6. CONCLUSION, FRAIS D’ARBITRAGE ET FRAIS D’EXPERTISE
[63] Compte tenu de ce qui précède, le Tribunal d’arbitrage accueille en partie la demande d’arbitrage de la Bénéficiaire.
[64] Étant donné que la Bénéficiaire a eu gain de cause en partie, les frais d’arbitrage devront être payés par l’Administrateur dans le présent dossier et ce, selon l’article 123 du Règlement.
[65] En ce qui concerne les frais d’expertise, ceux-ci ne doivent être octroyés que dans la mesure où l’expertise a apporté une preuve utile aux questions en litige, ce qui était certainement le cas en l’instance. Ainsi, le Tribunal d’arbitrage accorde à la Bénéficiaire le remboursement de tous les frais d’expertise payés par elle, soit 5 022,94 $ pour le rapport d’expertise (Pièce D-24) et 2 088,18 $ pour le témoignage de l’expert et pour sa préparation pour ce témoignage (Pièce D-24).

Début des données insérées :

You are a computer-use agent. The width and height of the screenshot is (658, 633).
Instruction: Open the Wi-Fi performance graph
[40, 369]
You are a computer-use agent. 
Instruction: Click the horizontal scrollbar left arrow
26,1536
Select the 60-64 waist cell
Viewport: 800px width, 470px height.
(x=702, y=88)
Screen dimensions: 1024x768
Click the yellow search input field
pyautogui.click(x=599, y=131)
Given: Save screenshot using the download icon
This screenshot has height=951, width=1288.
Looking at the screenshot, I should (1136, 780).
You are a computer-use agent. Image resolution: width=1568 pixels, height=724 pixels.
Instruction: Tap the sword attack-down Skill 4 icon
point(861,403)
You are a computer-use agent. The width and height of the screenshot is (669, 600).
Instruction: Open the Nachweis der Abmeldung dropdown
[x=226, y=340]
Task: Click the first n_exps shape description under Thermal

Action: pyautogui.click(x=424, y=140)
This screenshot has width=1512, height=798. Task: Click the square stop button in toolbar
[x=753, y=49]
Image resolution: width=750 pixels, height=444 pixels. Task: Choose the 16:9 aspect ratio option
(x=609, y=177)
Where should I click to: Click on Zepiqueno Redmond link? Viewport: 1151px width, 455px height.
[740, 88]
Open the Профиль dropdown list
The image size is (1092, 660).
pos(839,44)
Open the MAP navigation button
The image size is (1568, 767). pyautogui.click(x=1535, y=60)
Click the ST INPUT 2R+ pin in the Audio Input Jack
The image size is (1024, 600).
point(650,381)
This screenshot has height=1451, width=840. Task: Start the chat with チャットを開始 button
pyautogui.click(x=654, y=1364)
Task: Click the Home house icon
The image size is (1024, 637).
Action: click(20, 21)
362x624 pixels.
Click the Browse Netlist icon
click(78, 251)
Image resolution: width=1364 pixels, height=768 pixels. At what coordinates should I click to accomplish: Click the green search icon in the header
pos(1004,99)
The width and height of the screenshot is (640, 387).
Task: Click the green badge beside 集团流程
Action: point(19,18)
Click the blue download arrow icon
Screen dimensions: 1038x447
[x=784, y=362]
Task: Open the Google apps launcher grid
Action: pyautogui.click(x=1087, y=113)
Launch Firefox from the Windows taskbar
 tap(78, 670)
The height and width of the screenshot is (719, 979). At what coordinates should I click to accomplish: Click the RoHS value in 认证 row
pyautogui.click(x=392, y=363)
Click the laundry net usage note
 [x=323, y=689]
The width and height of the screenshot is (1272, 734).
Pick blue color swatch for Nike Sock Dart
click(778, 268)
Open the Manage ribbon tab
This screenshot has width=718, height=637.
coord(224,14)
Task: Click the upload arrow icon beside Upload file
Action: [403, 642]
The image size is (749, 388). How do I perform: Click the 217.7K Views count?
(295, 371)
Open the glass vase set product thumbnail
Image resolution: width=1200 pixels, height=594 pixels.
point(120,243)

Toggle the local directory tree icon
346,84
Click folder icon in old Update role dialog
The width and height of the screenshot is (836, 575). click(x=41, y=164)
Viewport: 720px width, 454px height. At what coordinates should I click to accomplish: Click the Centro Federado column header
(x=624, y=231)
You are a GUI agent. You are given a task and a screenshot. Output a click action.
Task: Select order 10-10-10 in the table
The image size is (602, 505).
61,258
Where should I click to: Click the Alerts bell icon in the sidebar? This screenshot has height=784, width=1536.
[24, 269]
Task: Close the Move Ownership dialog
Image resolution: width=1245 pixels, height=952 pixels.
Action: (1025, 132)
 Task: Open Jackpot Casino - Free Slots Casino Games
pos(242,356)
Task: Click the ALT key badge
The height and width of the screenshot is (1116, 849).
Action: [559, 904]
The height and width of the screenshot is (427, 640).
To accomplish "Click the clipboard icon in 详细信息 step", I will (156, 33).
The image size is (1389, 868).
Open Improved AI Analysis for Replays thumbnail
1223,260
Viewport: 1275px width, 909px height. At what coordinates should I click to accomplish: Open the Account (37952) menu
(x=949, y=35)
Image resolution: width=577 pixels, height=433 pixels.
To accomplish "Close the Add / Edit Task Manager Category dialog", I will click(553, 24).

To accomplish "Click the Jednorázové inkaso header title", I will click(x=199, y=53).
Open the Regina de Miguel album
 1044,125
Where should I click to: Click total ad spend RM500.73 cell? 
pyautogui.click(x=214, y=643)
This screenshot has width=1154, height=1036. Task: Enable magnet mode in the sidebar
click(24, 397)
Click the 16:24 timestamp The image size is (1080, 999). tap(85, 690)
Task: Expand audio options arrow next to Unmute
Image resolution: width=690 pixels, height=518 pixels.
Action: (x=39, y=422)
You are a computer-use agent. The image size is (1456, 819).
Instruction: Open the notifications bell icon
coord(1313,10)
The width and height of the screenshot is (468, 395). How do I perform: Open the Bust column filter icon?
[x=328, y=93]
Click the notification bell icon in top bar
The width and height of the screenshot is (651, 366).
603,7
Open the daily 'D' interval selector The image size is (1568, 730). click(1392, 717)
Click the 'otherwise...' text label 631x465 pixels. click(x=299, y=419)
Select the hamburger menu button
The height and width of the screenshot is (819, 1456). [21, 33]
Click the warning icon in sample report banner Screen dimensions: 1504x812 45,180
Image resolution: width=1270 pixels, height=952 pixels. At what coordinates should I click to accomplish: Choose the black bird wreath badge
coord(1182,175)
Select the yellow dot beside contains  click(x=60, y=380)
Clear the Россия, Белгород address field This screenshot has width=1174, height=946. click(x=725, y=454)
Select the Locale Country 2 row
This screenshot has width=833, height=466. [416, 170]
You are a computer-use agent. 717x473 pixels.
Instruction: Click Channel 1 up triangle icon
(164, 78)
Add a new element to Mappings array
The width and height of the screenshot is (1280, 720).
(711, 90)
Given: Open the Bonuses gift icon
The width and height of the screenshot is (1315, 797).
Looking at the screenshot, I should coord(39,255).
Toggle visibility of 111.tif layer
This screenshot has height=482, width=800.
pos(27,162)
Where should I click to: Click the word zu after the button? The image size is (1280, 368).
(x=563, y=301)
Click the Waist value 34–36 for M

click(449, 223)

POUR TOUS CES MOTIFS, LE TRIBUNAL D’ARBITRAGE :
ACCUEILLE en partie la demande d’arbitrage de la Bénéficiaire;
ORDONNE à la Bénéficiaire de payer quarante pourcent (40%) du coût des travaux correctifs énoncés aux paragraphes 45 et 46 de la présence sentence;
ORDONNE à l’Entrepreneur, dans un délai de trente (30) jours du dépôt en fidéicommis chez l’Administrateur du montant requis par la Bénéficiaire, de procéder à effectuer les travaux correctifs décrits au paragraphe 38 des présentes et ce, selon les règles de l’art;
À défaut par l’Entrepreneur d’effectuer lesdits travaux dans ledit délai, ORDONNE à l’Administrateur d’effectuer les travaux dans les trente (30) jours suivants;
ORDONNE à l’Administrateur de rembourser à la Bénéficiaire les frais d’expertise payés par la Bénéficiaire pour son expert, M. Latulippe, T.P. (Latulippe & Associés Inc.), pour le montant total de 7 111,12 $; et
ORDONNE à l’Administrateur de payer tous les frais d’arbitrage de la présente sentence.
(s) Me Jeffrey Edwards |
Me Jeffrey Edwards, arbitre |
[1] LAMONTAGNE, Denis-Claude, Droit spécialisé des contrats, volume 2, Cowansville, Les Éditions Yvon Blais, 1999, p.113-114.
[2] KARIM Vincent, Les contrats d’entreprise, de prestation de services et l’hypothèque légale, Montréal, Wilson & Lafleur, 2004, p.55, Les pavages Labrecque inc. c. Yvon Lépine (Automobile Yvon Lépine inc.), REJB 1997-08463 (C.Q.), Les Industries V.M. inc. c. Fernando Berardini, REJB 2000-17879 (C.S.), Dion c. Fermes Fernand Cardin & Fils Ltée, C.Q., no 100-22-001450-990, 20 février 2001.